Extracted material: Begin

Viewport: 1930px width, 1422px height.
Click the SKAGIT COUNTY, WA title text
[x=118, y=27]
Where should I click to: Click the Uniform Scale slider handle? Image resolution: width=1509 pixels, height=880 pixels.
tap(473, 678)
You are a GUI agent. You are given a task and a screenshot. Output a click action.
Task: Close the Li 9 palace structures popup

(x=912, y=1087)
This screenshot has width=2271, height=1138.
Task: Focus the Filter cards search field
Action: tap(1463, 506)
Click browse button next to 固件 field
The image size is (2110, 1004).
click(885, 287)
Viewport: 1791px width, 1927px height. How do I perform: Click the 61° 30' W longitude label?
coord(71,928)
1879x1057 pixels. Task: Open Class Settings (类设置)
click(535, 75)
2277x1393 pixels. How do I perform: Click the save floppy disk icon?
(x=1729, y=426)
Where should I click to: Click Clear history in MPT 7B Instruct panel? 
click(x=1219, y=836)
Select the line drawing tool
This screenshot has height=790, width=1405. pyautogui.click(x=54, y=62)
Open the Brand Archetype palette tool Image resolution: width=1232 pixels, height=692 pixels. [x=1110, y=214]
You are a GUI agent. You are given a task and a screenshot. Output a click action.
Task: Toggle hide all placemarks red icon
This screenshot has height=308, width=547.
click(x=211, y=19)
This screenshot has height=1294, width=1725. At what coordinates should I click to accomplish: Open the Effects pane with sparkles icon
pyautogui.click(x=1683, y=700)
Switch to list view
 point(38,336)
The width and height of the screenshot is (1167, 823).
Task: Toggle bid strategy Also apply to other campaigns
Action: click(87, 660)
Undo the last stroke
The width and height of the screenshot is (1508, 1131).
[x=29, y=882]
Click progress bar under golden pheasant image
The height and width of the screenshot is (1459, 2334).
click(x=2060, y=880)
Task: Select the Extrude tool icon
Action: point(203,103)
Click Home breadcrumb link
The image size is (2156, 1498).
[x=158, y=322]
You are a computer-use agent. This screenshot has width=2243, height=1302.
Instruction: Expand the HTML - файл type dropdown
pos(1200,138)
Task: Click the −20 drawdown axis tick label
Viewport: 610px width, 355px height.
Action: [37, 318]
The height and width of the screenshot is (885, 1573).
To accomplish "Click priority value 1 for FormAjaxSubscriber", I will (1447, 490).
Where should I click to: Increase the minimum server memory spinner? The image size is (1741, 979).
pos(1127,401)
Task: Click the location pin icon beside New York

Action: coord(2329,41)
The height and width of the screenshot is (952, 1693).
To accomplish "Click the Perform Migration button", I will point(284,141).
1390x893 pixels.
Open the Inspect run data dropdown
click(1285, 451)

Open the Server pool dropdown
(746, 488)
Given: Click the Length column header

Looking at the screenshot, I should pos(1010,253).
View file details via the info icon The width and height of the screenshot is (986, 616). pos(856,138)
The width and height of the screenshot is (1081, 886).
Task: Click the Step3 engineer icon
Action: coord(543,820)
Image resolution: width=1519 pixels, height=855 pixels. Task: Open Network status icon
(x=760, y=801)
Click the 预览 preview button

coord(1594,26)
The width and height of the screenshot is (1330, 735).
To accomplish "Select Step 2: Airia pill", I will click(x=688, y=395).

Extracted material: End

_What you have to do:_ The expected response reproduces all of the data precisely.

_Expected answer:_
Viewport: 1930px width, 1422px height.
Click the SKAGIT COUNTY, WA title text
[x=118, y=27]
Where should I click to: Click the Uniform Scale slider handle? Image resolution: width=1509 pixels, height=880 pixels.
tap(473, 678)
You are a GUI agent. You are given a task and a screenshot. Output a click action.
Task: Close the Li 9 palace structures popup

(x=912, y=1087)
This screenshot has width=2271, height=1138.
Task: Focus the Filter cards search field
Action: tap(1463, 506)
Click browse button next to 固件 field
The image size is (2110, 1004).
click(885, 287)
Viewport: 1791px width, 1927px height. How do I perform: Click the 61° 30' W longitude label?
coord(71,928)
1879x1057 pixels. Task: Open Class Settings (类设置)
click(535, 75)
2277x1393 pixels. How do I perform: Click the save floppy disk icon?
(x=1729, y=426)
Where should I click to: Click Clear history in MPT 7B Instruct panel? 
click(x=1219, y=836)
Select the line drawing tool
This screenshot has height=790, width=1405. pyautogui.click(x=54, y=62)
Open the Brand Archetype palette tool Image resolution: width=1232 pixels, height=692 pixels. [x=1110, y=214]
You are a GUI agent. You are given a task and a screenshot. Output a click action.
Task: Toggle hide all placemarks red icon
This screenshot has height=308, width=547.
click(x=211, y=19)
This screenshot has height=1294, width=1725. At what coordinates should I click to accomplish: Open the Effects pane with sparkles icon
pyautogui.click(x=1683, y=700)
Switch to list view
 point(38,336)
The width and height of the screenshot is (1167, 823).
Task: Toggle bid strategy Also apply to other campaigns
Action: click(87, 660)
Undo the last stroke
The width and height of the screenshot is (1508, 1131).
[x=29, y=882]
Click progress bar under golden pheasant image
The height and width of the screenshot is (1459, 2334).
click(x=2060, y=880)
Task: Select the Extrude tool icon
Action: point(203,103)
Click Home breadcrumb link
The image size is (2156, 1498).
[x=158, y=322]
You are a computer-use agent. This screenshot has width=2243, height=1302.
Instruction: Expand the HTML - файл type dropdown
pos(1200,138)
Task: Click the −20 drawdown axis tick label
Viewport: 610px width, 355px height.
Action: [37, 318]
The height and width of the screenshot is (885, 1573).
To accomplish "Click priority value 1 for FormAjaxSubscriber", I will (1447, 490).
Where should I click to: Increase the minimum server memory spinner? The image size is (1741, 979).
pos(1127,401)
Task: Click the location pin icon beside New York

Action: coord(2329,41)
The height and width of the screenshot is (952, 1693).
To accomplish "Click the Perform Migration button", I will point(284,141).
1390x893 pixels.
Open the Inspect run data dropdown
click(1285, 451)

Open the Server pool dropdown
(746, 488)
Given: Click the Length column header

Looking at the screenshot, I should pos(1010,253).
View file details via the info icon The width and height of the screenshot is (986, 616). pos(856,138)
The width and height of the screenshot is (1081, 886).
Task: Click the Step3 engineer icon
Action: coord(543,820)
Image resolution: width=1519 pixels, height=855 pixels. Task: Open Network status icon
(x=760, y=801)
Click the 预览 preview button

coord(1594,26)
The width and height of the screenshot is (1330, 735).
To accomplish "Select Step 2: Airia pill", I will click(x=688, y=395).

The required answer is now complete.